**Page text:**
****************

Lysine 2-hydroxyisobutylome have been performed in some species to illustrate the mechanisms of Khib regulated diverse biological processes and cellular activitis. It has been reported that there are 1458 Khib sites in 369 proteins in Saccharomyces cerevisiae and 4735 Khib sites in 1051 proteins in P. mirabilis9,10. Moreover, a comparative 2-hydroxyisobutyrylome was performed in E. coli11. These studies have shown Khib was involved in various metabolism pathways and cellular components including glycometabolism, protein metabolism and ribosome in microorganism9,10,11. In animals, it was reported that Khib proteins were distributed in multiple cell components and participated in diverse biological processes control and adjustment in parasite T. gondii12. In addition, thousands of Khib sites and proteins were identified in various mammal cell lines including HeLa cells, mouse embryonic fibroblast (MEF) cells, Drosophila S2 cells, A549 cells, 5637 cells, HEK293T cells and Pluripotent Stem Cells6,8,10,13,14,15.
In plant, the study of Khib in plants is relative limited and the reported plant species is too less, only rice and Physcomitrella patens have been reported13,14. In rice, using developing seeds as material, 9916 Khib sites in 2512 proteins were identified13. Functional characterization analysis of these Khib proteins indicated various material and energy metabolism pathways were involved, such as glycolysis, gluconeogenesis, TCA cycle and some other material metabolism pathways13. In Physcomitrella, 11,976 Khib sites in 3001 proteins were screened, which involved in diverse molecular functions, cellular processes, and metabolism pathways14.

****************

**Record set:**
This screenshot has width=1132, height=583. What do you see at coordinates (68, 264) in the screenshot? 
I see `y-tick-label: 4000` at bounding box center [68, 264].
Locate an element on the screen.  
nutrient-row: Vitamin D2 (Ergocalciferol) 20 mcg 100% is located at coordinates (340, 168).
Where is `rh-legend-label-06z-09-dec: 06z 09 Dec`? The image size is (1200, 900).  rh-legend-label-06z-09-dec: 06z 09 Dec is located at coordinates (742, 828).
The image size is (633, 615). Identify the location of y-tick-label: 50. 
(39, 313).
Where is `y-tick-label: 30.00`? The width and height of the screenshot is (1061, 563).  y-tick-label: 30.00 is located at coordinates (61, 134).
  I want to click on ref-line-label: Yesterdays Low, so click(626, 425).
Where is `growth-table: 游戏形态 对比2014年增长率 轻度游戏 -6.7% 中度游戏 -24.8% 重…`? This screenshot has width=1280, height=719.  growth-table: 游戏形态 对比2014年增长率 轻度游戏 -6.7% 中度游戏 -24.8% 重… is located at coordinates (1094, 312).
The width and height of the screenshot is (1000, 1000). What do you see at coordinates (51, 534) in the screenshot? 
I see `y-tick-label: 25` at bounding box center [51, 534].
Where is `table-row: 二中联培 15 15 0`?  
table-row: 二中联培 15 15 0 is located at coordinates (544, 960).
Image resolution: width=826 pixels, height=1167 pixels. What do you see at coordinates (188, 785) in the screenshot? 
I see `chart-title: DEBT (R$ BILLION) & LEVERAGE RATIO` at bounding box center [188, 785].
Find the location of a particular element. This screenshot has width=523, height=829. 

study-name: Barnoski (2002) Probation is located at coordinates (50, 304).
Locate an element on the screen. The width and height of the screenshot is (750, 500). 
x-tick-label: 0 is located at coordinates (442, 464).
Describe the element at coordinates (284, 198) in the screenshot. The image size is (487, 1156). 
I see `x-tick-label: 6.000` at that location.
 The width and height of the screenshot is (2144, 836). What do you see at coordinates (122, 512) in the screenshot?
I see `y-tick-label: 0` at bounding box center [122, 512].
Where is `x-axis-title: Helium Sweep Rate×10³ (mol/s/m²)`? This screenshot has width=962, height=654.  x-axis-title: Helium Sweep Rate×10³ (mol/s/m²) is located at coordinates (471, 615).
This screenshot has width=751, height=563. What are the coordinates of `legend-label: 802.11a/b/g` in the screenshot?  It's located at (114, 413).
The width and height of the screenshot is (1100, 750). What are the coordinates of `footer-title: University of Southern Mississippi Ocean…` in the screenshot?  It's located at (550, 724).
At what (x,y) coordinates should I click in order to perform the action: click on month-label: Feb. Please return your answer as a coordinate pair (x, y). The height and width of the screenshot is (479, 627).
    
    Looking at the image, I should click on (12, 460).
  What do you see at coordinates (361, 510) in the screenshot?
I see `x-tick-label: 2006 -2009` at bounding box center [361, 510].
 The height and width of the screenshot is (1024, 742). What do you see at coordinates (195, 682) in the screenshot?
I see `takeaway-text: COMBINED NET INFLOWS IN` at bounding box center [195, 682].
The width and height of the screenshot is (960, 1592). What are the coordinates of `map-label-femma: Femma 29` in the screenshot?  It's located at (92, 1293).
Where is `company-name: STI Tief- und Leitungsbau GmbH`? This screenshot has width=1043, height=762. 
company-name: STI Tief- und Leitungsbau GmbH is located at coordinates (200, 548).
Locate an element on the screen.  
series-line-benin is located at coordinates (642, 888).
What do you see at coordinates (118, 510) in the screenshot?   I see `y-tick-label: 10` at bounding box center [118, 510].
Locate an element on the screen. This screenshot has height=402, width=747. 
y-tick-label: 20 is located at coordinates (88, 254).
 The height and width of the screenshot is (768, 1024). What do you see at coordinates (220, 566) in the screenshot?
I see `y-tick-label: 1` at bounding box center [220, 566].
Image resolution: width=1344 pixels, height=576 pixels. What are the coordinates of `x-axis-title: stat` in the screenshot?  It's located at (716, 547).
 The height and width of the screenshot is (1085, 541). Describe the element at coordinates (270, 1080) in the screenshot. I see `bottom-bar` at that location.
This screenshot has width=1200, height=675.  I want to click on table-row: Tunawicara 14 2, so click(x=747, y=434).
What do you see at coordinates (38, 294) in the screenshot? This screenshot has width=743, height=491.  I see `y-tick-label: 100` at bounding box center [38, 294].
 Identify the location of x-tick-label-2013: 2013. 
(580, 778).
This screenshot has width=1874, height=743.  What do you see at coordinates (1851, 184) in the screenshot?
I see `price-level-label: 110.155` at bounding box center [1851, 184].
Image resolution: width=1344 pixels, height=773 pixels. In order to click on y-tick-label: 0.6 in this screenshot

****************

**Problem description:**
In the Khib text:
(a) How many Khib sites and proteins does it report for Saccharomyces cerevisiae?
(b) What material was used in the rice study?
(c) How many Khib sites and proteins were screened in Physcomitrella?
You don't need the items for this.

**Result of the task:**
(a) 1458 Khib sites in 369 proteins.
(b) Developing seeds.
(c) 11,976 Khib sites in 3001 proteins.